The chief difference between Burney’s time and ours is that patients’ metaphors are often ignored rather than elicited by the medical fraternity. This has not silenced patients. Like people-in-pain in past centuries, they want to know what has ‘gone wrong’, and to make sense of the disconnect between ‘me’ and ‘my pain’, and communicate their experiences to others.

This inherently social nature of pain provides a clue as to why talking about pain is so important – indeed, necessary – in human societies. It is why Burney wanted her sister Esther to hear about her mastectomy from her own pen, rather than second-hand. She recognised that ‘from the moment you know any evil has befallen me your kind heart will be constantly anxious to learn its extent, & its circumstances as well as its termination’. For Burney, sharing the story of suffering would draw loved ones, such as her sister, closer.

pain exposes our fragile connection to other people and serves as a reminder of our need for those around us

Talking about pain is a way of cementing interpersonal bonds: when people ‘suffer with’ their loved ones, they are bearing testimony to their closeness to that person. Witnesses to pain often find the experience agonising themselves, which can lead them to further intimacy with sufferers. This is what Claire Tisdall alluded to in her memoir based on the First World War. Tisdall, a nurse, admitted she’d been ‘burning with the agony of losing a dearly loved brother at Ypres’ and so her ‘feelings towards them [Germans] were less than Christian’. Nevertheless, one day she was given the job of looking after some German prisoners on their way to the hospital. One ‘very young, ashen-faced boy’ with a leg-wound looked up at her and murmured ‘Pain, pain’, an episode about which Tisdall wrote: ‘a bit of the cold ice of hatred in my heart… softened and melted when that white-faced German boy looked up at me and said his one English word – “Pain”.’

More than half a century earlier, the physician Samuel Henry Dickson in his Essays on Life, Sleep, Pain, Etc (1852) put the case more strongly: ‘Without suffering there could be no sympathies,’ he concluded, ‘and all the finer and more sacred of human ties would cease to exist.’ At the very least, pain exposes our fragile connection to other people and serves as a reminder of our need for those around us.

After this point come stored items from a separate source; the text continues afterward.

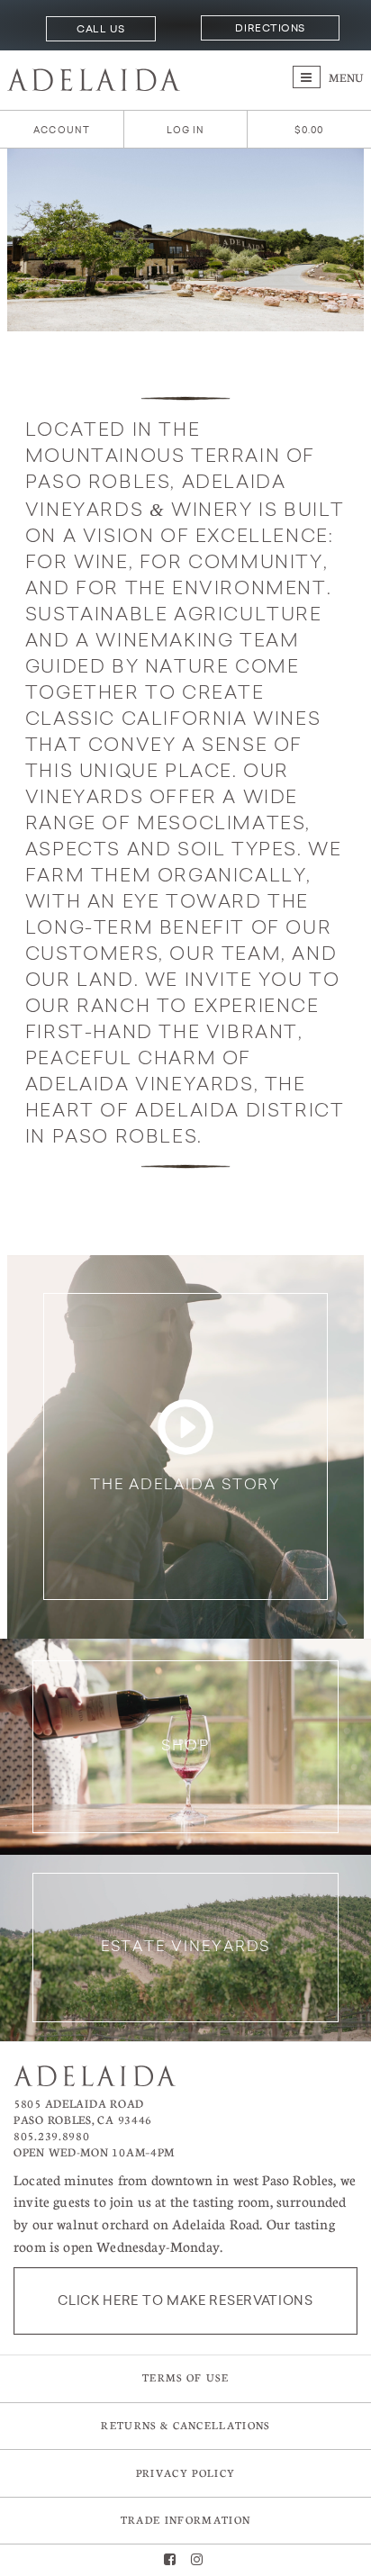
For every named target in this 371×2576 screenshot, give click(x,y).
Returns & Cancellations (185, 2425)
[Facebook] (170, 2560)
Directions (269, 28)
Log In (186, 130)
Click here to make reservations (185, 2300)
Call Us (100, 29)
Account (61, 130)
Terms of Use (185, 2377)
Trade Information (185, 2519)
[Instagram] (197, 2560)
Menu (345, 77)
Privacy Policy (185, 2473)
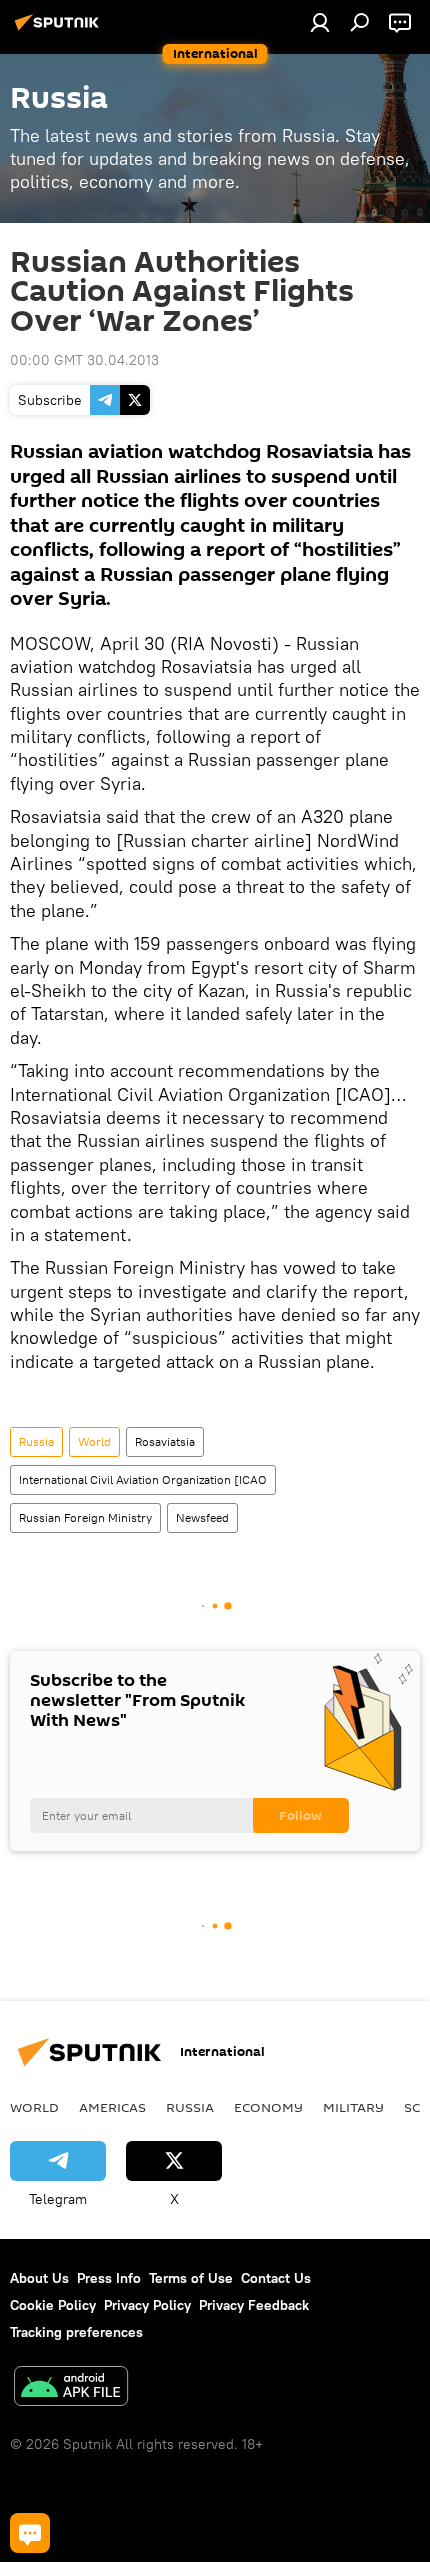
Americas (112, 2107)
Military (353, 2107)
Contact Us (276, 2278)
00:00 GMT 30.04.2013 (84, 360)
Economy (268, 2107)
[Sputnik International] (60, 30)
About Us (39, 2278)
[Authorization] (320, 22)
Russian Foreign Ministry (85, 1517)
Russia (36, 1441)
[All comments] (30, 2533)
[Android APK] (71, 2388)
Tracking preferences (76, 2332)
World (94, 1441)
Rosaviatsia (165, 1441)
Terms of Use (191, 2278)
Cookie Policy (53, 2305)
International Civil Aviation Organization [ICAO (143, 1479)
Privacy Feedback (254, 2305)
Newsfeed (202, 1517)
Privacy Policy (147, 2305)
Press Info (109, 2278)
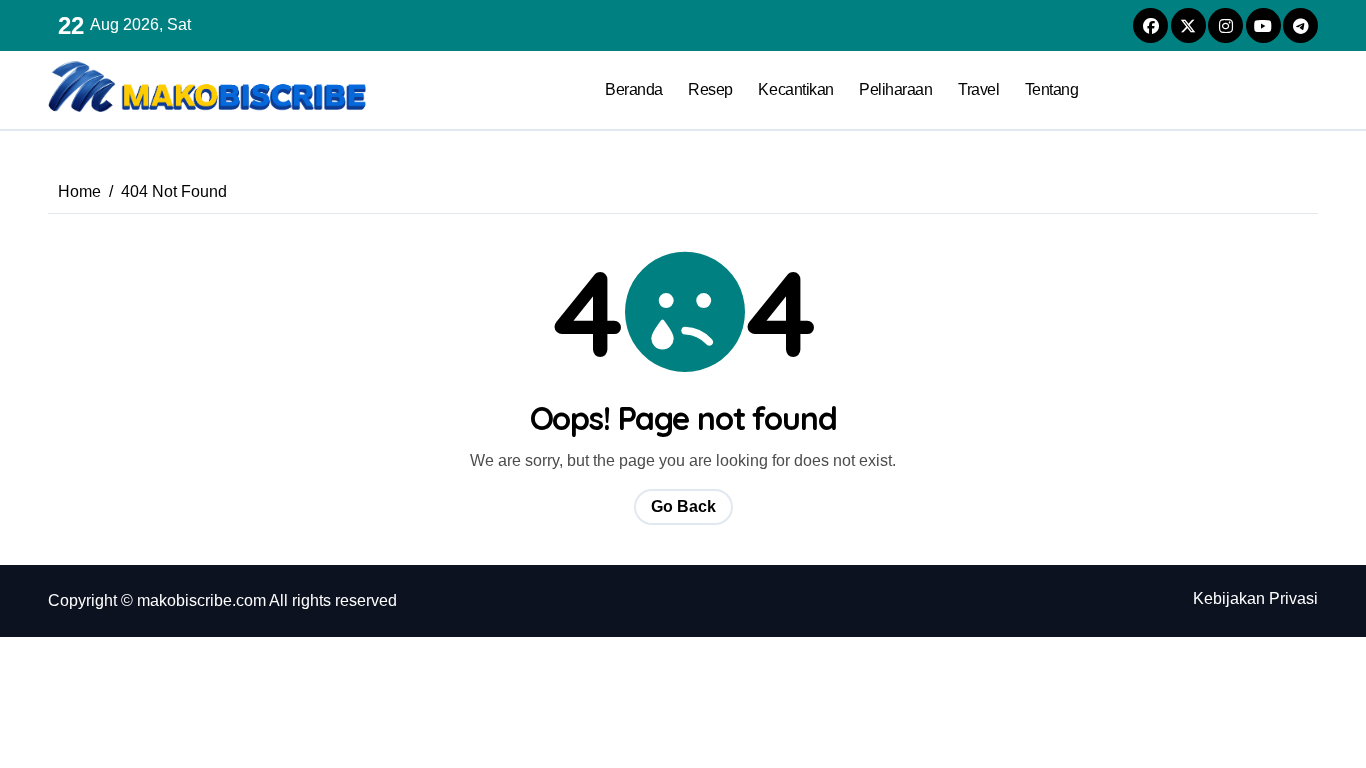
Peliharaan (895, 89)
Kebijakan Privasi (1255, 598)
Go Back (683, 506)
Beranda (634, 89)
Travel (978, 89)
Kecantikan (795, 89)
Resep (710, 89)
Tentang (1052, 89)
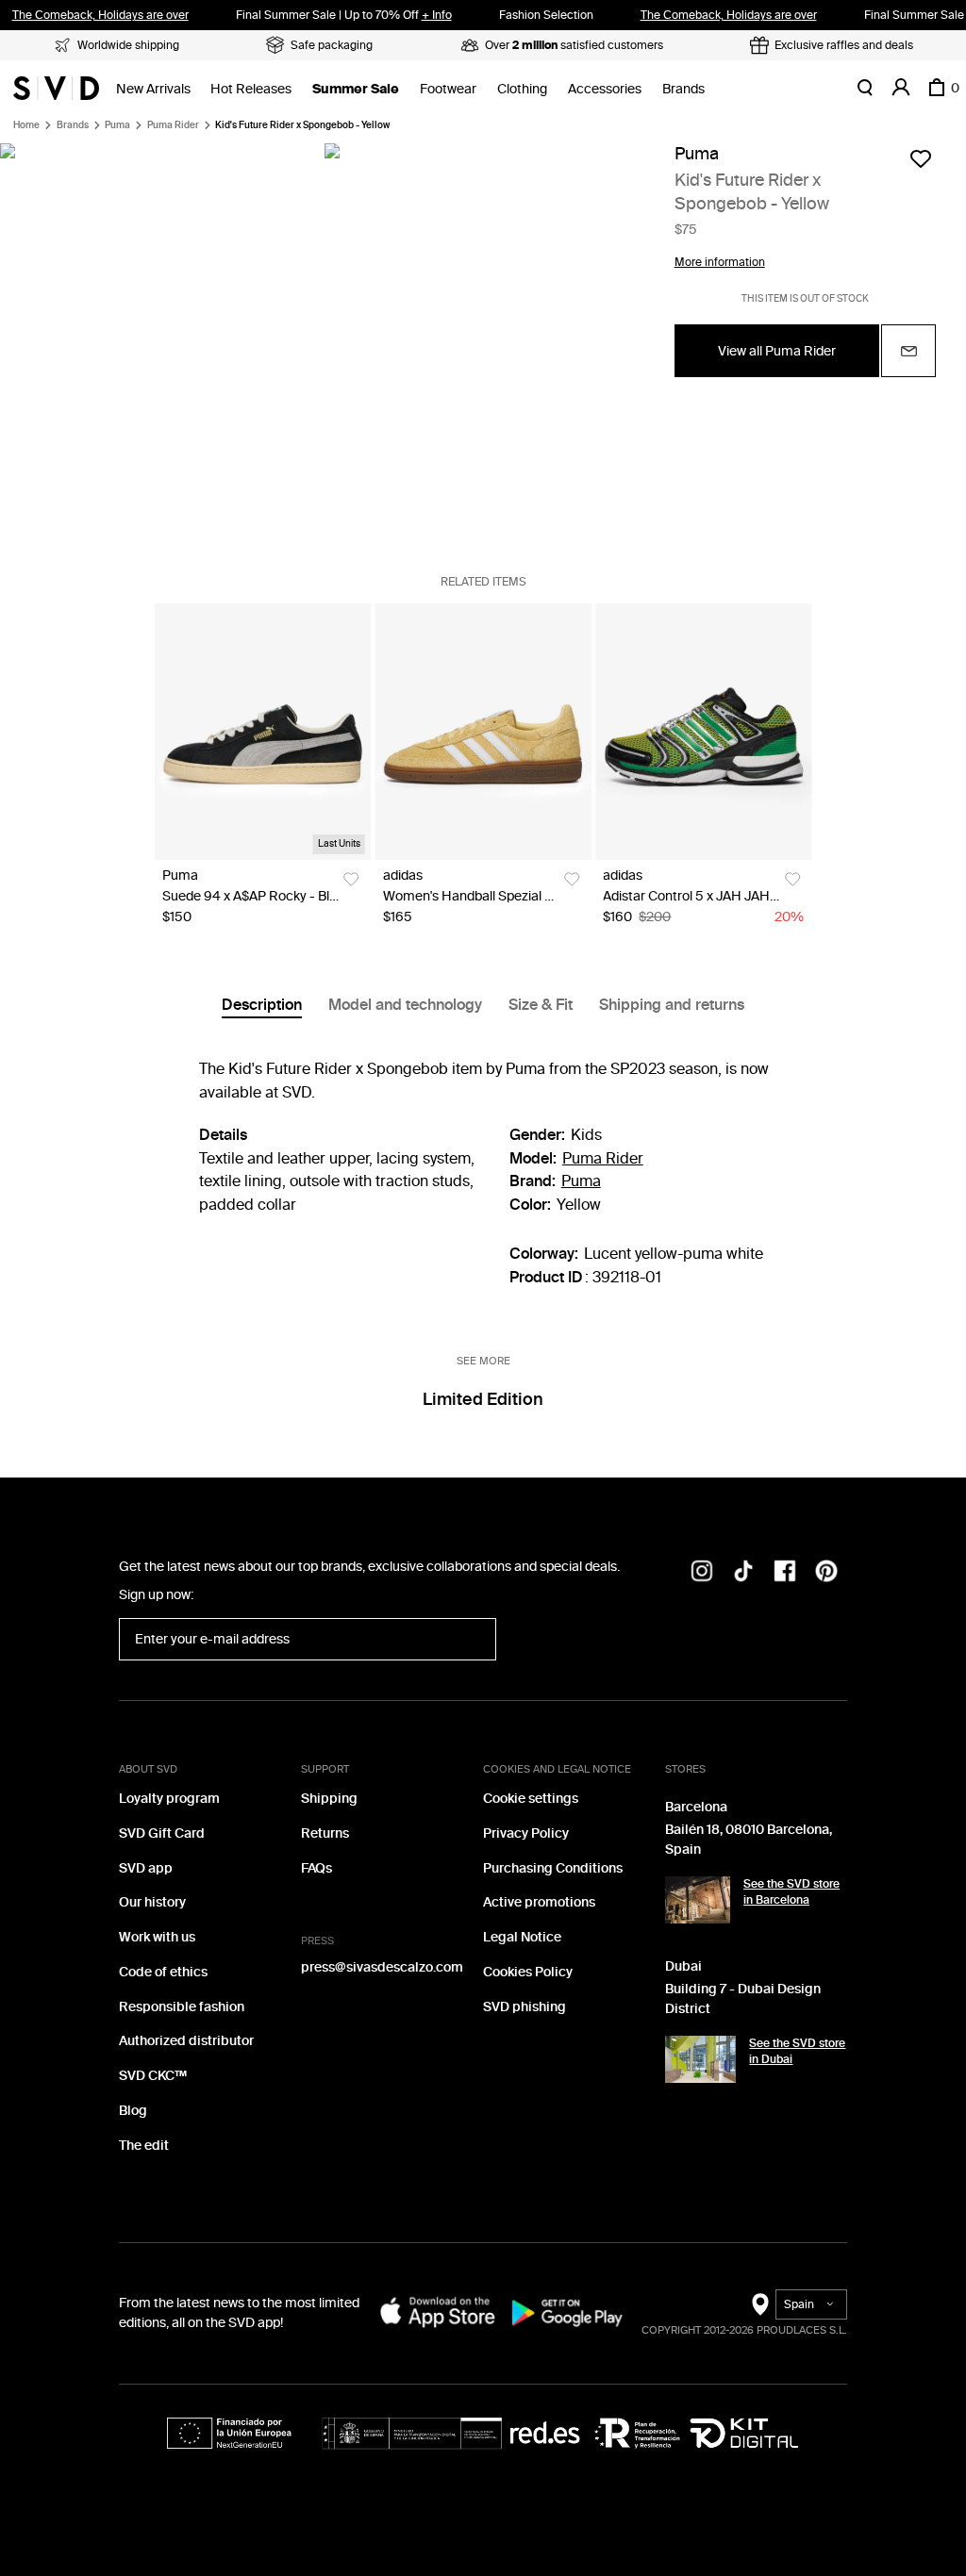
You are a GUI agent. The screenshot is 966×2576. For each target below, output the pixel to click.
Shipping (329, 1799)
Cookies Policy (528, 1972)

In the late 20th and early 21st centuries, these communities of fellow-sufferers have been bolstered by the internet. Feeling belittled or ignored by their physicians (who, to be fair, face immense pressure to ‘process’ patients ‘efficiently’), people-in-pain have turned to social media and online communities. These sites offer sufferers a language with which to frame their pain; they enable them to communicate this pain to others; and they provide sufferers with a community in which they feel that their experiences are validated. ‘Bodying forth’ (a term coined by the Swiss psychotherapist Medard Boss in the 1970s) into cyberspace enables pained bodies to fling themselves out of the constraints of geography, medical power regimes and social stigmatisation.

As Frances Burney discovered in the early 19th century, writing about her agonising experience allowed her to defy conventions that required surgical patients to endure their torments stoically and that women in particular remain silent about breast cancer. She was proud of the fact that when her surgeon asked: ‘Qui me tiendra se sein?’ (‘Who will hold this breast for me?’), she’d replied: ‘C’est moi, monsieur!’ In recording her experiences and encouraging her sister and friends to circulate her story, she could reclaim social agency and also excise her memory of suffering.

Against the isolating effects of suffering, Burney’s narrative of pain enabled her to create communities of sympathy. And in this, mercifully, there is continuity. For, today as then, the creative ways in which people-in-pain frame their experiences provide important clues to the unspoken meanings they attach to their suffering, and offer critical guidance to those around them about how they might reach out to help.